• **ページ**
▼
株式会社設立と定款
定款とは、株式会社を設立するにあたり発起人全員が話し合って定めるもので、目的や組織の形態、活動内容など会社の基本原則です。定款は会社の憲法ともいわれます。
定款には電子定款と紙の定款があり、紙のものには収入印紙4万円を貼ります。
株式会社を設立するには発起人が定款を作成しその全員がこれに署名し又は記名押印しなければなりません。
定款に記載する内容
絶対的記載事項(会社法第27条)
絶対的記載事項とは、定款において会社法上必ず記載しなければならない事項をいいます。
1.目的
2.商号
3.本店の所在地
4.設立に際して出資される財産の価値又はその最低額
5.発起人の氏名又は名称及び住所
相対的記載事項(会社法第28条)
相対的記載事項とは、会社法の規定により定款に定めがなければその効力を生じない事項をいいます。
▲
• **やること 1**
定款についての文章から、「定款には電子定款と紙の定款があり、紙のものには収入印紙4万円を貼ります。」から「相対的記載事項(会社法第28条)」までを、その言葉も含めて一字一句そのまま書き写してください。
• **やること 2**
定款についての文章の続きを、最後の文のあとから書き足してください。

• **集めたデータ**
▼
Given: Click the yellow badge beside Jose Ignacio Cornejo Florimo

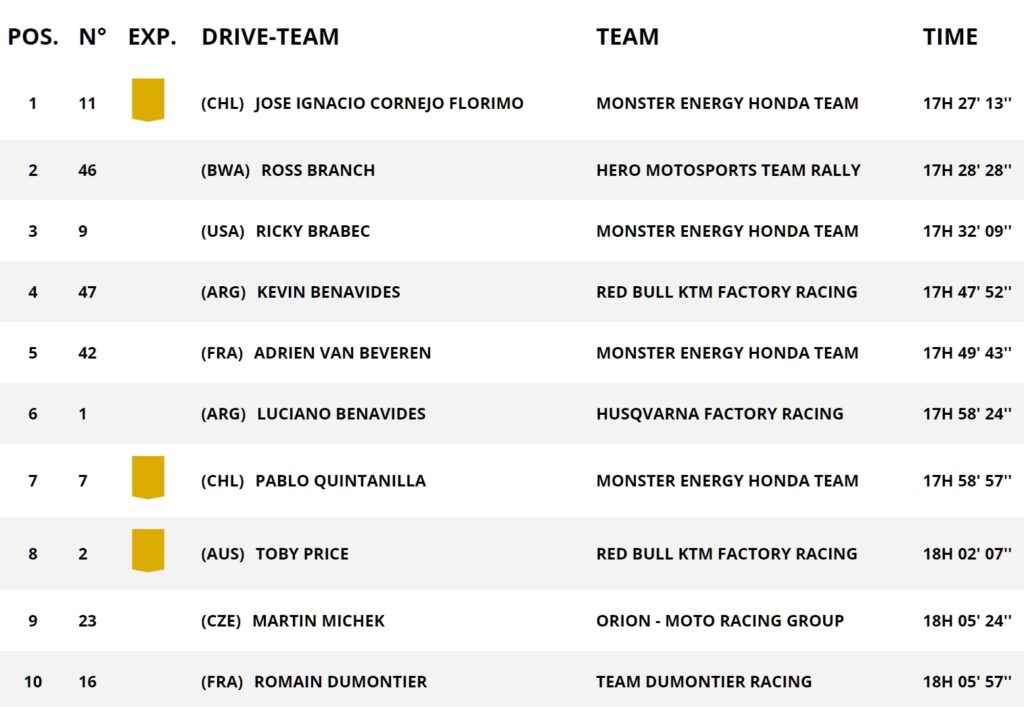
▲
• **解答の結果 1**
定款には電子定款と紙の定款があり、紙のものには収入印紙4万円を貼ります。
株式会社を設立するには発起人が定款を作成しその全員がこれに署名し又は記名押印しなければなりません。
定款に記載する内容
絶対的記載事項(会社法第27条)
絶対的記載事項とは、定款において会社法上必ず記載しなければならない事項をいいます。
1.目的
2.商号
3.本店の所在地
4.設立に際して出資される財産の価値又はその最低額
5.発起人の氏名又は名称及び住所
相対的記載事項(会社法第28条)

• **解答の結果 2**
定款に書かれていなくても構わないが、書かなければ効力が生じないものです。
ア)変態設立事項(第28条により定款の定めが必要とされる事項)
株式会社にとっては設立時に十分な資金を確保することが重要ですが、株主にとっては出資金額に対して公平・平等に株式を受け取ることが重要です。
変態設立事項に定められる方法は、金銭トラブルが起きやすくなると考えられ、それに備えるために定款に正しく記載します。
現物出資
・金銭以外の財産を出資する者の氏名又は名称、当該財産及びその価値並びにその者に対して割り当てる設立時発行株式の数
財産引受
・株式会社の設立後に譲り受けることを約した財産及びその価値並びにその譲渡人の氏名又は名称
発起人の報酬・特別利益
・株式会社の成立により発起人が受ける報酬その他の特別の利益及びその発起人の氏名又は名称
設立費用
・株式会社の負担する設立に関する費用
イ)ア)以外
1.株式の譲渡制限(会社法第107条第2項第1号)
2.取締役会、監査役等を置くことができる旨(会社法第326条第2項)
3.存続期間又は解散の事由(会社法第471条第1号、第2号)
4.公告方法(会社法第939条第1号)
など
任意的記載事項
任意的記載事項とは、定款の記載事項のうち、絶対的記載事項及び相対的記載事項以外の事項で会社法の規定に違反しないものをいいます。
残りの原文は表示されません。